Evidemment, les actuels propriétaires de Trumbl ne pratiquent pas ce genre de raisonnements. Ils pensent business, et loin derrière morale puritaine. N'empêche qu'ils privent de vecteur des communautés déjà discriminées, même s'il est toujours question de tolérance dans les discours officiels. Les lieux LGTB disparaissent à Londres ou à Paris, victimes du prix de l'immobilier. La presse spécialisée est quasi morte. Il restait Tumblr. J'ai du coup découvert, en faisant ma revue de presse, que les soutiens aux utilisateurs LGTB (entre 10 et 22 pour-cent, personne n'est d'accord) venaient de supports inattendu. «The Guardian» s'est fendu d'un article scandalisé. En France, même «Le Figaro», qui s'était pourtant fait le fer de lance contre le mariage pour tous, a dit son inquiétude (1). Les minorités sexuelles n'auront plus guère de moyens de s'exprimer en communauté.

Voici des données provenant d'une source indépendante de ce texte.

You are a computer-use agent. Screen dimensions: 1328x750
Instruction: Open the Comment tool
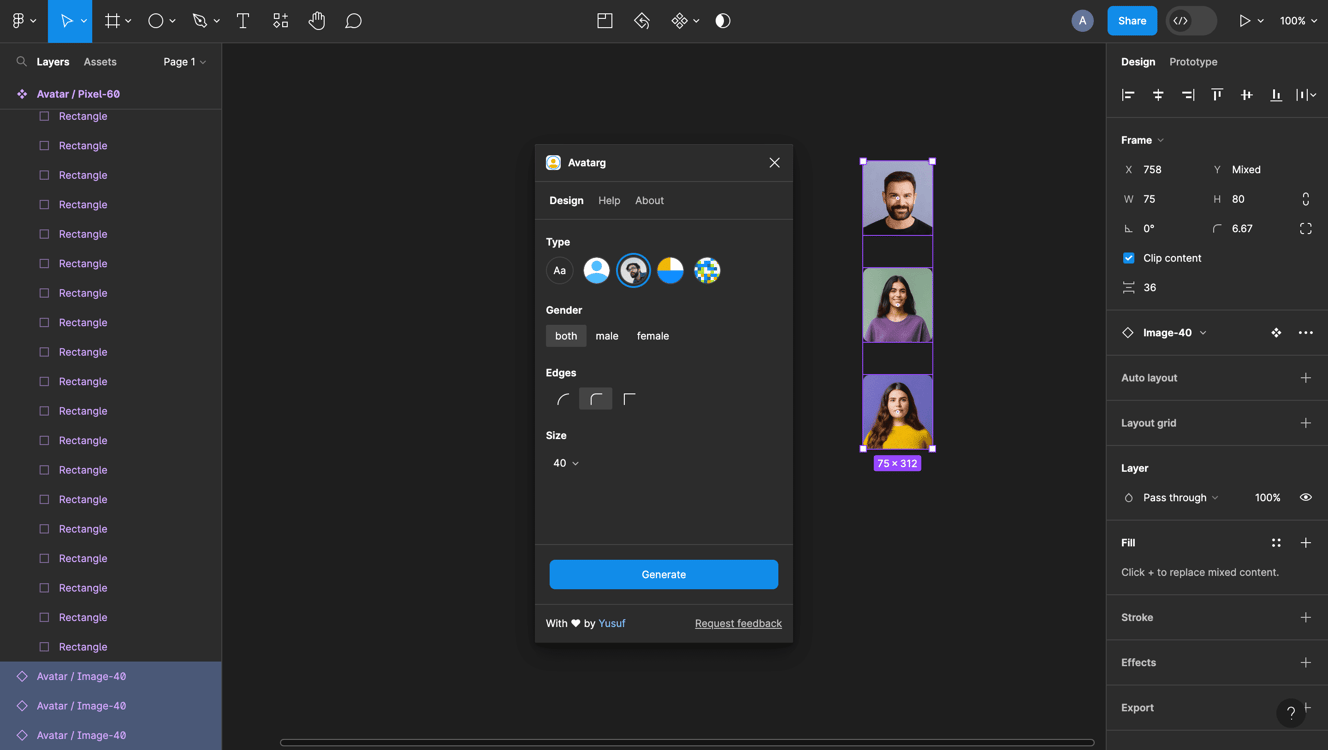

Il faut dire que la fin du Tumblr d'antan (dont on se demande comment il supportera une baisse de fréquentation) vient avec une autre petite nouvelle. Starbuck's va installer des filtres pour empêcher ses clients de regarder du porno. Une censure qui existe déjà au McDo. Notez que les réfractaires pourront toujours aller ailleurs en évitant de boire du mauvais café. Une petite nuit tombe, avec ce qu'elle suppose de questions. Qu'appelle-t-on porno? En plus, ce qui part des Etats-Unis finit généralement en Europe. Tout devrait alors chez nous devenir «safe», des discussions universitaires aux bibliothèques publiques en passant par les salles de musée. Je veux bien qu'il faille protéger les femmes, même s'il ne s'agit pas d'éternelles mineures, et les enfants, qui sont de nos jours des petits anges innocents. Mais qui nous sauvera des Américains? Je vous le demande!

(1)  Il y a "la crainte, pour les utilisateurs de la première heure, de voir changer irrémédiablement une plateforme qui n'est jamais devenue un grand réseau social, mais qui représente un pan de la culture Web."